Geçenlerde ziyaretime gelen ABD dışişleri bakanlığında kamu diplomasisinden sorumlu üst düzey bir yetkili ile görüşürken bana uzaktan eğitim çalışmalarına verdikleri önemden bahsetmişti. Ben de bakanlıkta bu alanda çalışma başlattığımızı, yakında genç diplomatlarımızın eğitiminde profesyonel e-öğrenim yöntemlerinden yararlanacağımızı söylemiştim. Ted.com yanında khanacademy.com, udemy.com gibi Türkiye dışındaki çalışmalar dışında, vitamin ve bilgeadam gibi tamamen Türk girişimi örnekleri de kendisiyle paylaştım. Türkiye’de e-öğrenimdeki gelişmeleri bu kadar yakından izlememiz biraz şaşırttı meslektaşımı.
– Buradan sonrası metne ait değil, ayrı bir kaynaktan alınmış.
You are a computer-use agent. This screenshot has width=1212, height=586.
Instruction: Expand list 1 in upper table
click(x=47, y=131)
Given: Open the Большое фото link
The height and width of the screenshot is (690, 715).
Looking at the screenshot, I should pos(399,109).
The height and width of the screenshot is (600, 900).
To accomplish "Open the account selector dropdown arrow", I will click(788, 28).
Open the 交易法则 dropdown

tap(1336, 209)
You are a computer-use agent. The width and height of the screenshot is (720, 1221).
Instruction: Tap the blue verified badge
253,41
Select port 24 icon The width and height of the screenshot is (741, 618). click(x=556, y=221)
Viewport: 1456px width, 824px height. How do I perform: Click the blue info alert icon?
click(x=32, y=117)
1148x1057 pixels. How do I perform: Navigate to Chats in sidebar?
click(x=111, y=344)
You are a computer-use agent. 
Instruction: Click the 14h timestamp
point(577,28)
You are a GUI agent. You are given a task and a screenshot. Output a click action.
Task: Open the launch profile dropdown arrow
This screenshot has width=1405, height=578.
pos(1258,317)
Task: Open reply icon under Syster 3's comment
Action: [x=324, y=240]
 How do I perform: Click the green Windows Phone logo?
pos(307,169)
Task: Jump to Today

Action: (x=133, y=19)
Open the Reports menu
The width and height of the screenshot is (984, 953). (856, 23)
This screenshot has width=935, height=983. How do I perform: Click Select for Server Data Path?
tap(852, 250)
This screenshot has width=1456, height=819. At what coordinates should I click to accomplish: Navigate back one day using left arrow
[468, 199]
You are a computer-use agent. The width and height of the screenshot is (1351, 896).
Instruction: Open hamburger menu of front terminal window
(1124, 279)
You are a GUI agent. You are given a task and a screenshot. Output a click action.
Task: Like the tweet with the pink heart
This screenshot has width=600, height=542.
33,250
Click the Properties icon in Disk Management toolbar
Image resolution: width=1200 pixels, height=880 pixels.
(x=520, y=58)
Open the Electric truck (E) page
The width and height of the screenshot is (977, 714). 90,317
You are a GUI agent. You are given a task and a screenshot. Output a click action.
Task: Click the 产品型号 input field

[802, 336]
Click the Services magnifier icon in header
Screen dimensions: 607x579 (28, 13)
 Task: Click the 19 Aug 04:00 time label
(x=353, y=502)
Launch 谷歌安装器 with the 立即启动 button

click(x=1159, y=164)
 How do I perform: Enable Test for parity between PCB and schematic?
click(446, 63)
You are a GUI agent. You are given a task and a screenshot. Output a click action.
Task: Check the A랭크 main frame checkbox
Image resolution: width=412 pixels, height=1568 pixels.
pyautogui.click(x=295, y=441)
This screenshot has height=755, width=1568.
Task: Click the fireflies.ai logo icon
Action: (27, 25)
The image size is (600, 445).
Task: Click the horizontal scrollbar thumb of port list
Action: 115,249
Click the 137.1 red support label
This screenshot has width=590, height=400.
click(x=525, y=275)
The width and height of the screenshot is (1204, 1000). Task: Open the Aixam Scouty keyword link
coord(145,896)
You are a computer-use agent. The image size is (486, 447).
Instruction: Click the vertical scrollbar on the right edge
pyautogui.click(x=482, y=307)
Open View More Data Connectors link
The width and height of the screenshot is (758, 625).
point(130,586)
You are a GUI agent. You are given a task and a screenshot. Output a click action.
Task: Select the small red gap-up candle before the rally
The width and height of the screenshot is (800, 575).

Şimdi John Hopkins’in yüksek lisans programında olan Selim’in ekonomi ile arası nedense oldum olası iyi değildir. Ama bu dönem ekonomi derslerinde hiç bir sorun yaşamadığını söyledi geçenlerde. Bunu da Khan Academy’nin derslerine borçluymuş. Ayrıca ekonomi yanında, diğer bazı dersleri de Khan Academy sayfalarını izleyerek geliştirdiğini vurguladı sohbetimiz sırasında. Bu sitedeki derslerin tamamen ücretsiz olması ve derslerin kalitesi bu gibi e-öğrenim sayfalarına ilgiyi de arttırıyor kuşkusuz. Khan Academy’de dersler Ted.com gibi görüntülü videolar üzerinden değil, sanki bir eğitimci karşısındaki bir öğrenciye ders anlatıyormuş gibi, oldukça yalın ve anlaşılır bir formatta veriliyor. Bu sitenin bu kadar ilgi çekmesinin nedeni de bu olsa gerek.
Khan Academy’nin kurucusu Hint asıllı bir Amerikalı olan Salman Khan, Bill Gates’in de katıldığı Ted Talks’daki sohbetinde bu girişime nasıl başladığını anlatıyor. 20 dakika uzunluğundaki bu videoya khanacademy.org ana sayfasından veya ted.com’dan erişmek mümkün. Salman Khan dünyada milyonlarca kişinin izlediği e-öğrenim sitesini nasıl başlattığını şöyle anlatıyor: “Bundan bir süre önce kuzenlerim benden bazı derslerine yardımcı olmamı istemişlerdi. Ben de oturup onlara uygulamalı ders videoları hazırladım ve bunları YouTube’e aktarmaya başladım. Bir süre sonra şunu farkettim; kuzenlerim aslında beni değil, benim hazırladığım video derslerini tercih etmeye başladılar. Madem hazırladığım video dersler gençlere bu kadar katkı sağlıyor, neden bunu daha düzenli yapmayayım diye düşünmeye başladım. Hemen arkasından da Khan Akademisi hayata geçirildi.”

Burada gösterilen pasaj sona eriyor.